Quantum leap for cell current tests

The dual quantum sensors boost the accuracy of current measurements

Researchers in Japan have used a quantum sensor with a wide dynamic range and high sensitivity to measure the current in a battery pack more accurately than traditional techniques (writes Nick Flaherty).

The team, from Department of Electrical and Electronic Engineering at the Tokyo Institute of Technology, took a quantum sensor built from artificial diamond and used microwaves to excite the nitrogen vacancies in the diamond to pick up minute changes in the current.

The design uses two sensors to gives differential detection of the current to eliminate in-vehicle common-mode environmental noise.

The battery current of EVs can reach a maximum of several hundred amps, while the average current is only about 10 A, and ordinary sensors do not have an accuracy of several tens of milliamps while maintaining a dynamic range of several hundred amps.

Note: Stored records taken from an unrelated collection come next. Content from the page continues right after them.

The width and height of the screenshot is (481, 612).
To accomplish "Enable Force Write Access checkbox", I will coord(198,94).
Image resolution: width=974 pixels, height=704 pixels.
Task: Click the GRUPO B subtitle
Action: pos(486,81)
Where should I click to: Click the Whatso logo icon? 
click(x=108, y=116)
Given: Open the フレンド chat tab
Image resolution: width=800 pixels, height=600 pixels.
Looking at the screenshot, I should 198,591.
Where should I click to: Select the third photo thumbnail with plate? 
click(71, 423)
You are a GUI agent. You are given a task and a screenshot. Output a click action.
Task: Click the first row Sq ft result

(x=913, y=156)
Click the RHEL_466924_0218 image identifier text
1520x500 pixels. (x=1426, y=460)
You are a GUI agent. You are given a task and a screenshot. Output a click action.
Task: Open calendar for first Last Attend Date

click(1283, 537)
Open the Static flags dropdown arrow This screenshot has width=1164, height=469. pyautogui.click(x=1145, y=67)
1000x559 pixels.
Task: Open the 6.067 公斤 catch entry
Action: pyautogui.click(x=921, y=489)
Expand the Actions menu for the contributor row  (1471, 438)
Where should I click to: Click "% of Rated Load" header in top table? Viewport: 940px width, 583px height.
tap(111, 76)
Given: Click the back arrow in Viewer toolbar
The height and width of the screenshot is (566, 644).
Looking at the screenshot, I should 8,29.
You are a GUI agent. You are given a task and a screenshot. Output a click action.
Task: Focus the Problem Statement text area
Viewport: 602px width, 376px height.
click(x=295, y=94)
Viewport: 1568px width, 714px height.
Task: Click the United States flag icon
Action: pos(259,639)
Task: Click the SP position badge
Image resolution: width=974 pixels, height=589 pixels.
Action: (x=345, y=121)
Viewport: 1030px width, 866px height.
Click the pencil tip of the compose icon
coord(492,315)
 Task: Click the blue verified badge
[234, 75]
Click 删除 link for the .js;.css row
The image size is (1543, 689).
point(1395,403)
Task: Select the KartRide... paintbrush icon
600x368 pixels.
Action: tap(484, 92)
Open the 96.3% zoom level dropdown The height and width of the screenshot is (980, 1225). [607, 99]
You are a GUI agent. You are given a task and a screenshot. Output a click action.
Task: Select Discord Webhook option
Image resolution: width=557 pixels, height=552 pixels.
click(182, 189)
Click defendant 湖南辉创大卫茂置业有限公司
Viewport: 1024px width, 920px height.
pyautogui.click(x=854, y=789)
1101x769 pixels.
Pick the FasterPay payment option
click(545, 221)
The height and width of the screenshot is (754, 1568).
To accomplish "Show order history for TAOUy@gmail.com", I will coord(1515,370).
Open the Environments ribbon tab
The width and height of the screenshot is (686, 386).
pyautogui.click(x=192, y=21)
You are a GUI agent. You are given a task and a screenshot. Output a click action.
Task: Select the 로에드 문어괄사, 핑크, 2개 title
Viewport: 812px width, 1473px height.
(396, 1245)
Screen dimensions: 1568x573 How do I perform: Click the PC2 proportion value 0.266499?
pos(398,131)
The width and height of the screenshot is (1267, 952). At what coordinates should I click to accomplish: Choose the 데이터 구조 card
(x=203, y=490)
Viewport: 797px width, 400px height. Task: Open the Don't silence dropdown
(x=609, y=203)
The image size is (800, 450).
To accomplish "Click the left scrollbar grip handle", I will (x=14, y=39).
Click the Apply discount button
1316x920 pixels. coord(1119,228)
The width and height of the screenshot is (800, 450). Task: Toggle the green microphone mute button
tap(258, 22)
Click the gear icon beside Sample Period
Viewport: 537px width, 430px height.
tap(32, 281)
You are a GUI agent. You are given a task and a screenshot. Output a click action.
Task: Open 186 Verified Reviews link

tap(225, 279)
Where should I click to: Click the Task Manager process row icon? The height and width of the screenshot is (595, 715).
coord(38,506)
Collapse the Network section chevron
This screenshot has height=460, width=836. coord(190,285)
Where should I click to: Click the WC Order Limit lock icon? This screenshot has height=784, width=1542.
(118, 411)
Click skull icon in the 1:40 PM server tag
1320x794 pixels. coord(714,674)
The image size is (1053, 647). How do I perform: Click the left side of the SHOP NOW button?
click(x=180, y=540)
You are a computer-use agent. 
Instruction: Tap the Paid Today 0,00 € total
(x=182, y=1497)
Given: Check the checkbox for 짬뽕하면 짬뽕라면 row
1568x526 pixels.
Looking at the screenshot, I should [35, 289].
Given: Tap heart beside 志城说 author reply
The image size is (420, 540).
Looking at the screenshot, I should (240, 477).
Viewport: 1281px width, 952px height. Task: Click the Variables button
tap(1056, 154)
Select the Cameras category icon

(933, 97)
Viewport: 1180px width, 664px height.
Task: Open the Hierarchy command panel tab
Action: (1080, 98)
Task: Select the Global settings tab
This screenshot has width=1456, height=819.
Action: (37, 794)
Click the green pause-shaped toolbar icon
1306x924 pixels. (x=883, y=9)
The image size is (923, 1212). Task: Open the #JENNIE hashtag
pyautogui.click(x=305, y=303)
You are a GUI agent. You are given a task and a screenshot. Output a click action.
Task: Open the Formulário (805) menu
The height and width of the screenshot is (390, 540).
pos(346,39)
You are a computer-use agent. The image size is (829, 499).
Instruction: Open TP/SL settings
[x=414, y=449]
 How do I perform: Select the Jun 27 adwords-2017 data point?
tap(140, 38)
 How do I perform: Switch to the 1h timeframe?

That means the state of charge has to be estimated, generally with an ambiguity of about 10%, which makes the battery usage inefficient. This reduces a vehicle’s effective range.

The researchers attached a prototype monitor with a 1 GHz analogue digital mixed signal controller to the busbar of a battery pack to trace the magnetic resonance microwave frequencies in the quantum sensors. The monitor measured the current from a battery module current up to 130 A with an accuracy of 10 mA using a standard driving pattern.

Despite the sensitivity, the monitor can operate accurately over an operating temperature range of − 40 to + 85 ºC with a maximum current dynamic range of ±1000 A.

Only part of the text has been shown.